** BEGIN QUOTED TEXT **

The Mac OS X implementation of malloc() has been explained extensively in one of the issues of the Phrack magazine. It's out of the scope of this article to explain its design, but it's worth mentioning how heap tricks can help to find a more stable location for our shellcode. Quicktime makes extensive use of dynamically allocated memory, like most multimedia applications. Again, read the permission flags associated to each memory region: they seem to be rather permissive... Our response is likely stored or replicated in heap space, and that's where we should start looking for a reliable return address or point to jump at our shellcode. A reliable exploit must always try to:

1. Use (almost) static addresses or offsets that remain stable across instances or different executions of the software.
   1. If the target is a web browser plugin, would the exploit work if multiple tabs or browser instances have loaded the plugin?
   2. If it's a remote service, does the required address represent that of a loaded module or belongs to the daemon binary itself?
2. Never rely on extraneous settings or non-default configuration.
   1. That includes big *** UDP packets that will be promptly filtered by any decent gateway.
3. Attempt, as much as possible, to restore or repair the process status after execution of our shellcode:
   1. Use valid or non-critical addresses for register values or anything requiring them.

** END QUOTED TEXT **

#### [PROBLEMS TO SOLVE]
1) Answer these questions about the passage on reliable exploits, one per line:
(a) In what publication has the Mac OS X implementation of malloc() been explained extensively?
(b) Where is the response likely to be stored or replicated?
(c) What should be used for register values or anything requiring them?
2) Carry on the passage on reliable exploits from the point where it stops.

** BEGIN SUPPLIED MATERIAL **

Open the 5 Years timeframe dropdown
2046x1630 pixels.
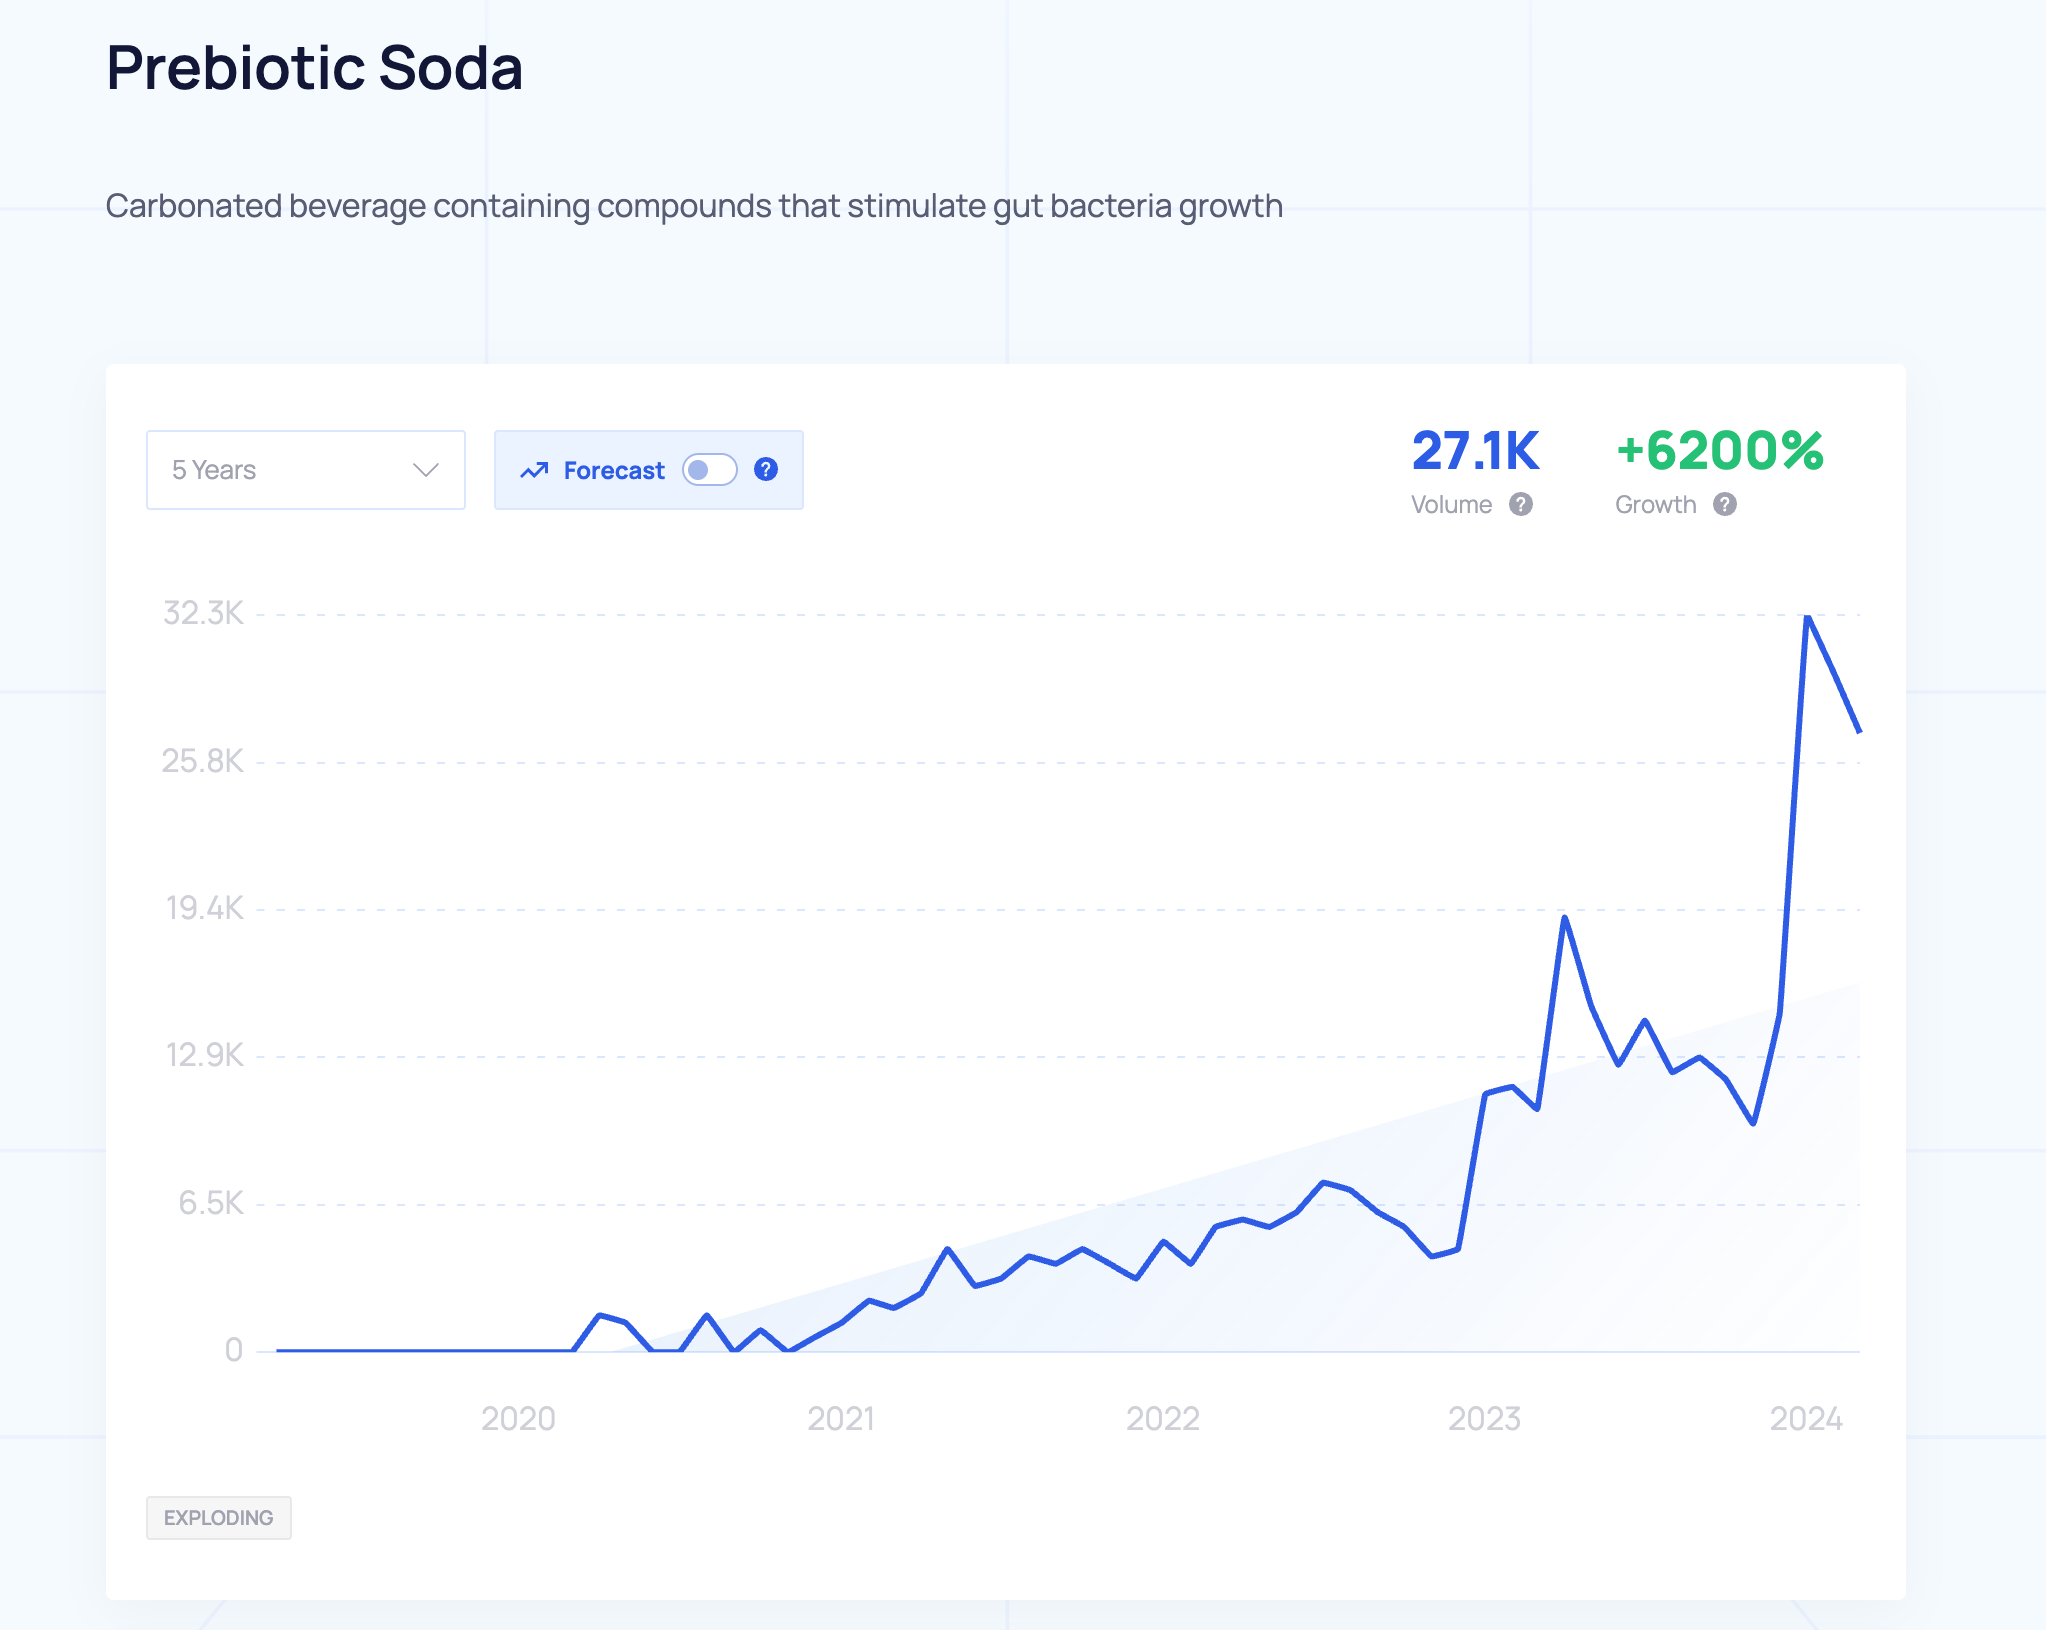[305, 470]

** END SUPPLIED MATERIAL **

#### [ANSWERS FOR THE TASKS]
1)
(a) In one of the issues of the Phrack magazine.
(b) In heap space.
(c) Valid or non-critical addresses.

2)
   2. Restore frames necessary to continue execution.
   3. Clean any left-over memory or allocated data we have used (normally this is oriented towards anti-forensics).
      1. Shellcode that wipes itself off memory is elegant and popular among experienced exploit developers (quite a few Chinese guys for instance).
      2. Using Metasploit-baked shellcode is not that elegant... (although it's perfect as a starting point).
      3. We know that distributing custom shellcode is not a good idea. There are several organizations interested on profiling you based on such information. You may as well stop posting to full-disclosure.
   4. If it's not possible, consider re-spawning the process with the same arguments, environment and configuration.

McNasty and the amazing dyld stubs (reliable on Tiger)

Every platform has its own quirks for making exploits more reliable. Mac OS X is no exception. From the Mac OS X ABI Dynamic Loader Reference:

The dyld stub binding helper is a glue function that assists the dynamic linker in lazily binding an external function. When the compiler sees a call to an external function, it generates a symbol stub and a lazy pointer for the function. At the call site, the compiler generates a call to the symbol stub. The symbol stub is a sequence of code that loads the lazy pointer and jumps to it.

Some examples of stubs, found for Quicktime in a clean, up-to-date installation of Leopard:

0xa0a36c07 <dyld_stub_system>:   jmp    0x91bbf3a4 <system>
0xa0a36c0c <dyld_stub_time>:     jmp    0x91b5f7cf <time>
0xa0a36c11 <dyld_stub_timegm>:   jmp    0x91b97f84 <timegm>
0xa0a36c16 <dyld_stub_tzset>:    jmp    0x91b723ea <tzset>
0xa0a36c1b <dyld_stub_usleep>:   jmp    0x91ba9942 <usleep>
0xa0a42037 <dyld_stub_mprotect>: jmp    0x91bb02bf <mprotect>

Basically when one of the stubs gets called, it jumps to the right location of the specific external function. Arguments and any other variables will be processed there. For our purposes, this is a similar technique to the classical return-to-libc. With a hop in-between.

The stub is simply a placeholder.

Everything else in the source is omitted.